Zeus. Poison Ivy. Conficker. Stuxnet. WannaCry. Even years after discovery, the names of these malware families are still infamous. But new digital threats are constantly arising. Malware production is booming. And that means network defenders must learn to categorize newly discovered malware in a blink. To succeed, they’ll need the right tools. Until now, crucial data has been unavailable. Booz Allen’s new dataset will help cybersecurity teams accurately analyze malware faster than ever.
The ability to quickly pin down the family of malware used during a cyber attack can be a massive boon to an incident responder. Not only does family classification provide immediate insights about the characteristics and behaviors of a malware sample, but it is a core part of the triage, remediation, and attribution efforts. But figuring all this out quickly under pressure is hard. Organizations need new tools to automate the process of malware family classification and empower defenders so that they can swiftly understand the nature of threats and take action—leading to the need for better data.

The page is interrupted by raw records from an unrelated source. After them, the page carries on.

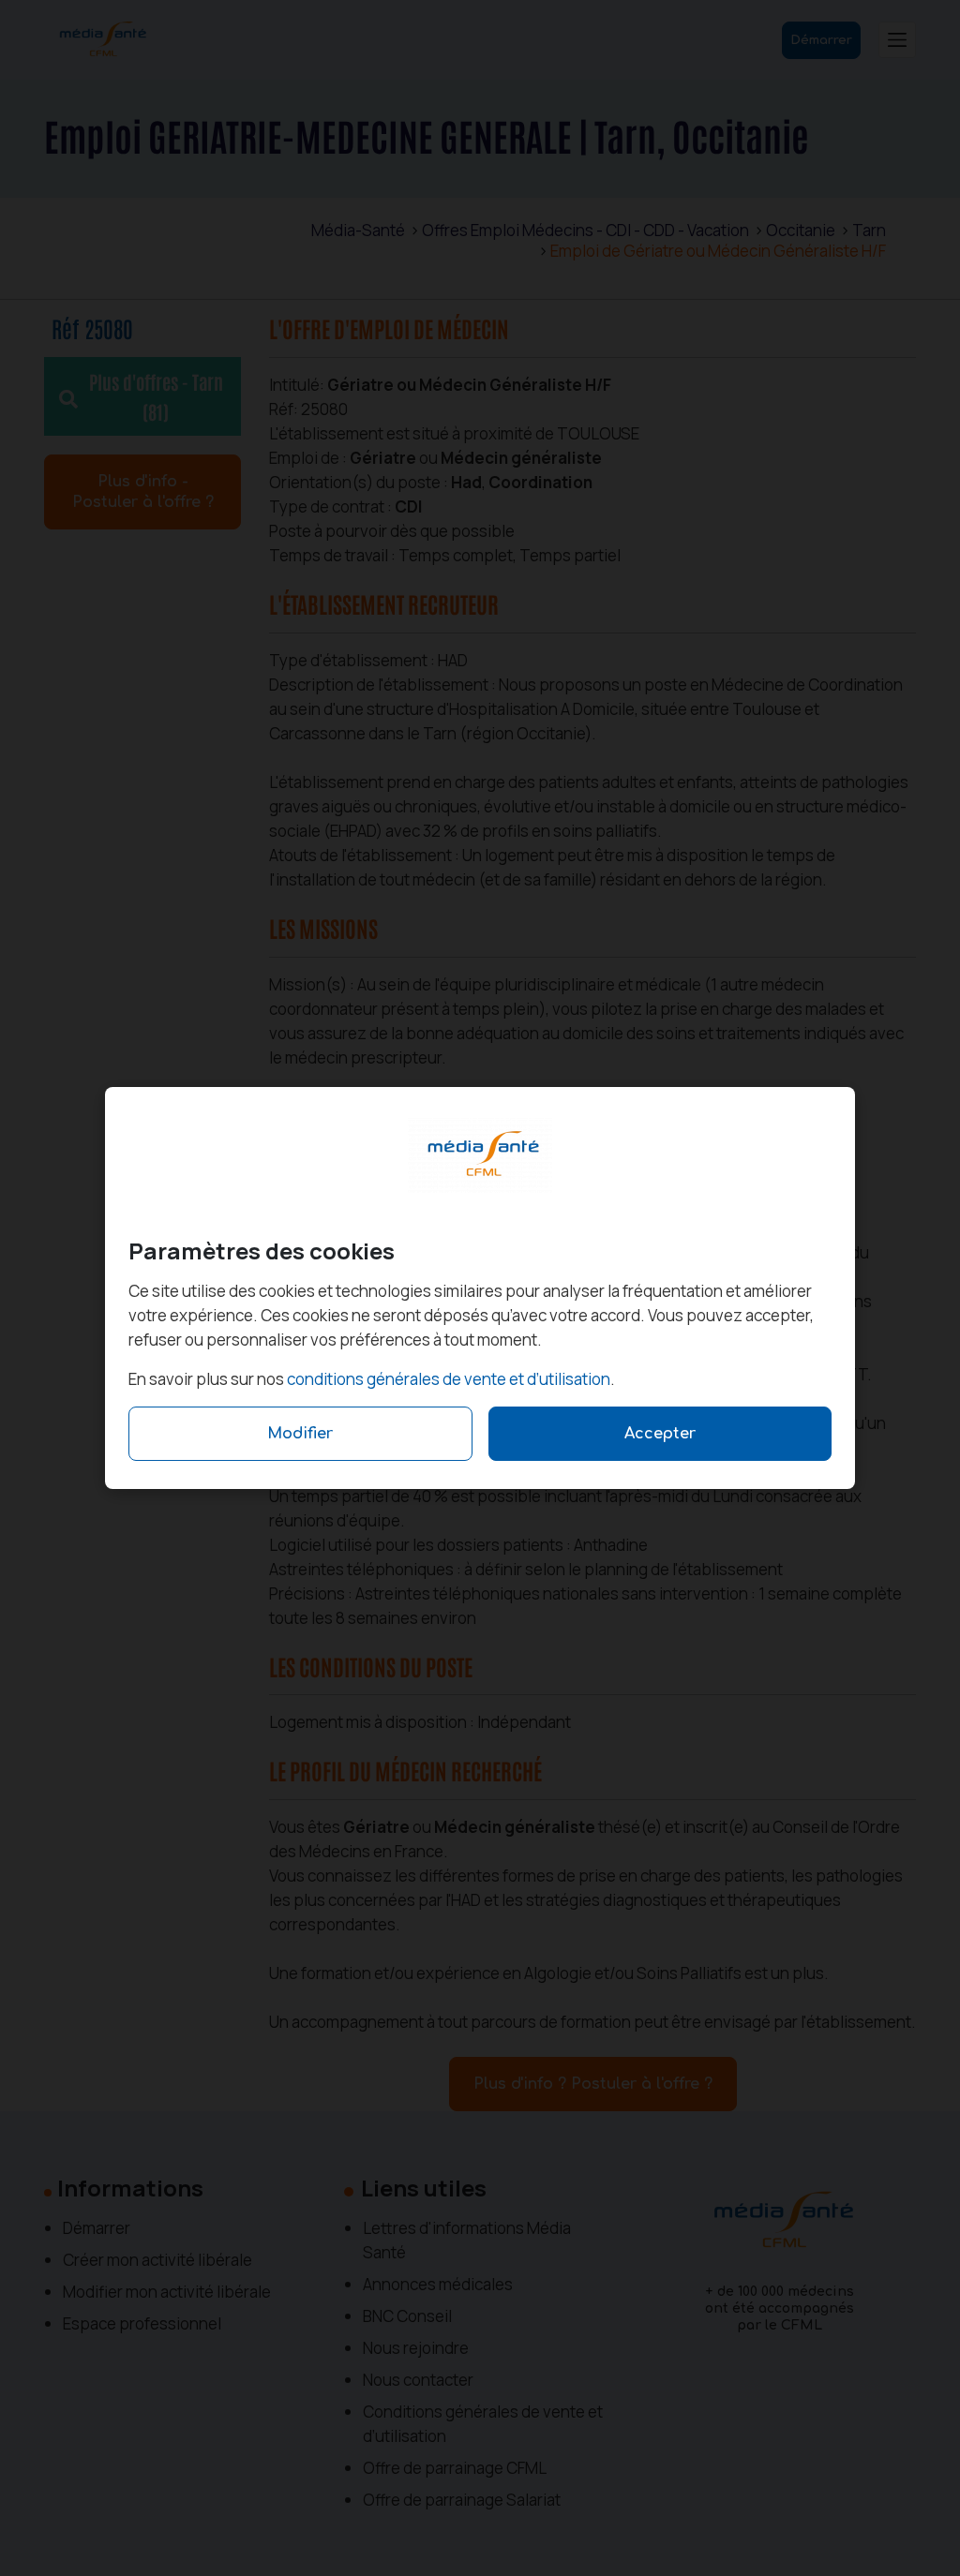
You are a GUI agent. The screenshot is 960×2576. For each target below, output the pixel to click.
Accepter (660, 1433)
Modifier (300, 1433)
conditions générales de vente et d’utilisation (448, 1379)
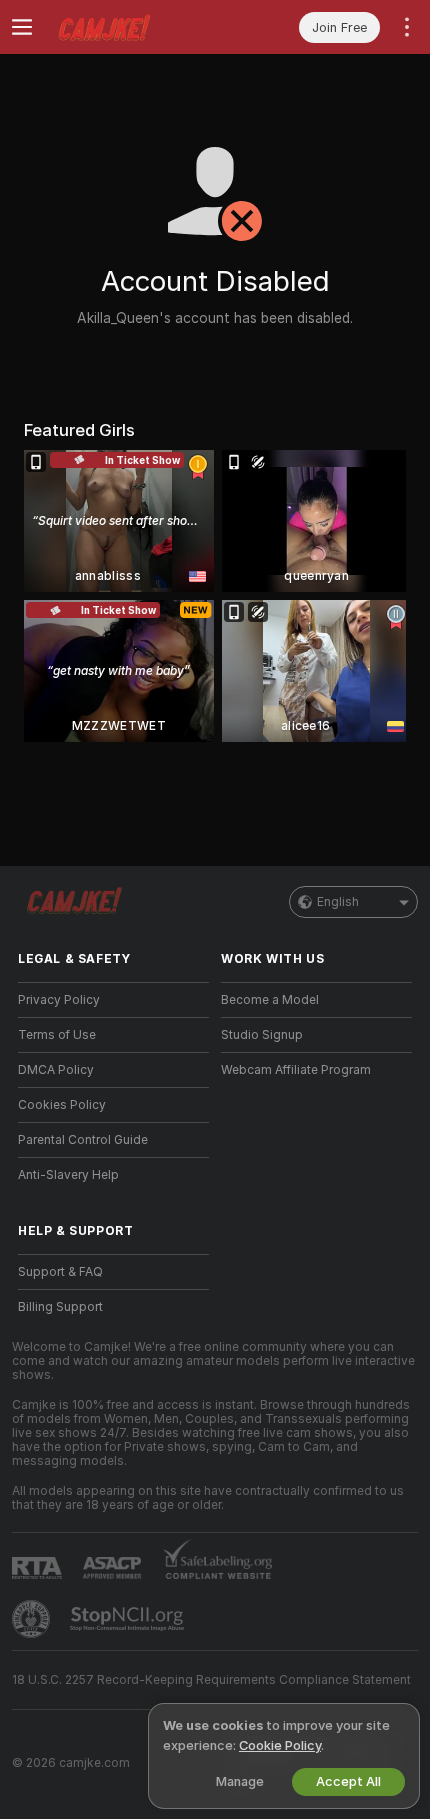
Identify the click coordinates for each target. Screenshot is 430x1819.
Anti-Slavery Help (68, 1175)
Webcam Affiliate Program (296, 1070)
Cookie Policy (280, 1745)
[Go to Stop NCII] (129, 1619)
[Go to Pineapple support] (33, 1619)
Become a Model (270, 1000)
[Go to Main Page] (129, 27)
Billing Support (60, 1307)
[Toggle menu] (22, 27)
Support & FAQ (60, 1272)
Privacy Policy (59, 1000)
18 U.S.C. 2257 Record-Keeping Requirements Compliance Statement (211, 1680)
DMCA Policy (56, 1070)
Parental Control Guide (83, 1140)
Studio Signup (262, 1035)
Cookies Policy (62, 1105)
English (338, 902)
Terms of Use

The lack of reliably labeled data is a major obstacle to the development of any malware family classification tool. One reason is that manual analysis is the only way to be sure of which family a particular sample belongs to—only labels derived this way are said to have “ground truth” confidence. And it’s very time-consuming to do such analysis on even a single file—hence, nearly all datasets label malware with less reliable methods (such as relying on antivirus products).
Using low-quality labels to judge the performance of a malware family classifier can lead to biased or misleading evaluation results—and that’s a big problem. A cybersecurity team charged with defending an organization must be able to have confidence in its analysis toolset. To enable high-confidence benchmarking of malware classification tools, Booz Allen has created the Malware Open-source Threat Intelligence Family (MOTIF) dataset.